Files
letta-server/fern/pages/models/xai.mdx
2025-09-09 09:35:12 -07:00

63 lines
2.1 KiB
Plaintext

---
title: xAI (Grok)
slug: guides/server/providers/xai
---
<Tip>To enable xAI (Grok) models with Letta, set `XAI_API_KEY` in your environment variables. </Tip>
## Enabling xAI (Grok) models
To enable the xAI provider, set your key as an environment variable:
```bash
export XAI_API_KEY="..."
```
Now, xAI models will be enabled with you run `letta run` or start the Letta server.
### Using the `docker run` server with xAI
To enable xAI models, simply set your `XAI_API_KEY` as an environment variable:
```bash
# replace `~/.letta/.persist/pgdata` with wherever you want to store your agent data
docker run \
-v ~/.letta/.persist/pgdata:/var/lib/postgresql/data \
-p 8283:8283 \
-e XAI_API_KEY="your_xai_api_key" \
letta/letta:latest
```
<Accordion icon="square-terminal" title="CLI (pypi only)">
### Using `letta run` and `letta server` with xAI
To chat with an agent, run:
```bash
export XAI_API_KEY="sk-ant-..."
letta run
```
This will prompt you to select an xAI model.
```
? Select LLM model: (Use arrow keys)
» letta-free [type=openai] [ip=https://inference.letta.com]
grok-2-1212 [type=xai] [ip=https://api.x.ai/v1]
```
To run the Letta server, run:
```bash
export XAI_API_KEY="..."
letta server
```
To select the model used by the server, use the dropdown in the ADE or specify a `LLMConfig` object in the Python SDK.
</Accordion>
## Configuring xAI (Grok) models
When creating agents, you must specify the LLM and embedding models to use.
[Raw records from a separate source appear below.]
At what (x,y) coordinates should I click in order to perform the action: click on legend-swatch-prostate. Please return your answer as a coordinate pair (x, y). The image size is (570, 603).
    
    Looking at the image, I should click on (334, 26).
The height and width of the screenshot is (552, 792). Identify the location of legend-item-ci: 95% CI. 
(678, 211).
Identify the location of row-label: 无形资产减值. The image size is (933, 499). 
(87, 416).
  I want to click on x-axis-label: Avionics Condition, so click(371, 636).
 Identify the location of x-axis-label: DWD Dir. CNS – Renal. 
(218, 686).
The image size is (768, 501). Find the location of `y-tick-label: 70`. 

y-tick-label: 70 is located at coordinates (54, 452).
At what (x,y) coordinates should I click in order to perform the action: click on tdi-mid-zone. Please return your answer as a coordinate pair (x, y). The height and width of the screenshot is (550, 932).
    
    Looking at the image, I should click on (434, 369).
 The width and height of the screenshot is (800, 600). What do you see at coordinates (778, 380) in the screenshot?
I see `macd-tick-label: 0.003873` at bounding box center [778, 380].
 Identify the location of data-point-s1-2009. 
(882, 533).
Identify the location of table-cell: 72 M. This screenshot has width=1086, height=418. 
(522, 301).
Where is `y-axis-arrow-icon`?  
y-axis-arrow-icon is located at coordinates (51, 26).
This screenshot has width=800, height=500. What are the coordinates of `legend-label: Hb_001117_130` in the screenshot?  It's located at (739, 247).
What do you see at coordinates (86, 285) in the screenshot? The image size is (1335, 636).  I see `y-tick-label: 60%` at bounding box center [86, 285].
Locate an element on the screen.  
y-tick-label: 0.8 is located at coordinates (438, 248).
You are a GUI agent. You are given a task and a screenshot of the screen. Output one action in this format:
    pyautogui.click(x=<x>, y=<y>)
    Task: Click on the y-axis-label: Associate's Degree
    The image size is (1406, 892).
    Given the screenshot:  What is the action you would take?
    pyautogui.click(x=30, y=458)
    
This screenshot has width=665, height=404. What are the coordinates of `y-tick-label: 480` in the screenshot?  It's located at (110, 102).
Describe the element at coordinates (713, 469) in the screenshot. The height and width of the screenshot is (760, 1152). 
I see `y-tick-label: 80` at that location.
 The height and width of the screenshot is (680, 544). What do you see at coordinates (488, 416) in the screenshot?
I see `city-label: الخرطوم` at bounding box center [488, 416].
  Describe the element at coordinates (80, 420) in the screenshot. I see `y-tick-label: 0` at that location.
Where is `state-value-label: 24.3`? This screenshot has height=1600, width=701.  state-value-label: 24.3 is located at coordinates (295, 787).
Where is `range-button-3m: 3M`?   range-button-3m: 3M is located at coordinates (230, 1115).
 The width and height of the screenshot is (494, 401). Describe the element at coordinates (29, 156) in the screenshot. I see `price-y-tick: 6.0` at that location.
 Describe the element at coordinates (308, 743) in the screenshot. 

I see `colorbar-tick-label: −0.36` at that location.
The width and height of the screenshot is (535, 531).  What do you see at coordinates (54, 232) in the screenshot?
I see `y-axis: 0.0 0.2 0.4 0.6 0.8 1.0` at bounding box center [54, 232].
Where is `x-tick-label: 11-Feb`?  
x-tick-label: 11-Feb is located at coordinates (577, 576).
You can additionally specify a context window limit (which must be less than or equal to the maximum size). Note that xAI does not have embedding models, so you will need to use another provider.
```python
from letta_client import Letta
client = Letta(base_url="http://localhost:8283")
agent = client.agents.create(
model="xai/grok-2-1212",
embedding="openai/text-embedding-3-small",
# optional configuration
context_window_limit=30000
)
```
xAI (Grok) models have very large context windows, which will be very expensive and high latency. We recommend setting a lower `context_window_limit` when using xAI (Grok) models.